# Animatrimics noob - talking skull question



## robkjedi (Aug 26, 2008)

I've been wanting to get/make an animatronic skull for years and am finally ready!

What I want to do is use Scary Terry board 
http://cowlacious.mybigcommerce.com/products/Scary-Terry-Audio-Servo-Driver-Board-%2d-ST400.html

to drive the jaw of a Graveyard Skull 3 Axis
http://www.graveyardskulls.com/the-store/the-store/classic-3-axis-skulls.html

I would use the GYS board to drive the eyes and 3 axis.

The reasoning: I have 20 or so songs sequenced to LOR and I would rather set up the sound files to drive the jaw and have the skull movement be more random - at this point anyway.

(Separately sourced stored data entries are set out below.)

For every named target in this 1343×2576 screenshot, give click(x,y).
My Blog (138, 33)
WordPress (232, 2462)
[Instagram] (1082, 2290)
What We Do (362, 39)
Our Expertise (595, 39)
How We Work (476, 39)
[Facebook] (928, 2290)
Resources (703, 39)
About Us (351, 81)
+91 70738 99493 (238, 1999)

I may sequence specific movements later.

My question is: Does anyone know if the scary terry board will drive the servo ov the GYS?

Thanks,
Rob


----------



## hedg12 (Jul 6, 2008)

It should - most hobby servos are compatible with the ST board.


----------



## robkjedi (Aug 26, 2008)

Thanks!


----------



## Darkmaster (May 9, 2009)

robkjedi said:


> I've been wanting to get/make an animatronic skull for years and am finally ready!
> 
> What I want to do is use Scary Terry board
> http://cowlacious.mybigcommerce.com/products/Scary-Terry-Audio-Servo-Driver-Board-%2d-ST400.html
> ...


Carl is always happy to answer any questions about his products. Just send him a note.


----------